→ LISTED ENTRIES
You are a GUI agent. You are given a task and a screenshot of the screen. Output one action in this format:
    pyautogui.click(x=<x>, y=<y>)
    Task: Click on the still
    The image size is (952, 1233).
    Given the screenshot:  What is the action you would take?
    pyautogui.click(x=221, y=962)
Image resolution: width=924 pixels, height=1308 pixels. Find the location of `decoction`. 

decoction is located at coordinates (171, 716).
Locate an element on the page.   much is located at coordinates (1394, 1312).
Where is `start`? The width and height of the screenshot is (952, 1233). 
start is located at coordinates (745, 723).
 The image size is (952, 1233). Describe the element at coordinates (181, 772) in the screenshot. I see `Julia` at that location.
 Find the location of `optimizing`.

→ PROBLEM
Which lines of the rows above contain the string "screenshot"? Return each of those lines in full.

→ EXERCISE ANSWER
You are a GUI agent. You are given a task and a screenshot of the screen. Output one action in this format:
    Given the screenshot:  What is the action you would take?
Where is `start`? The width and height of the screenshot is (952, 1233). 
 The image size is (952, 1233). Describe the element at coordinates (181, 772) in the screenshot. I see `Julia` at that location.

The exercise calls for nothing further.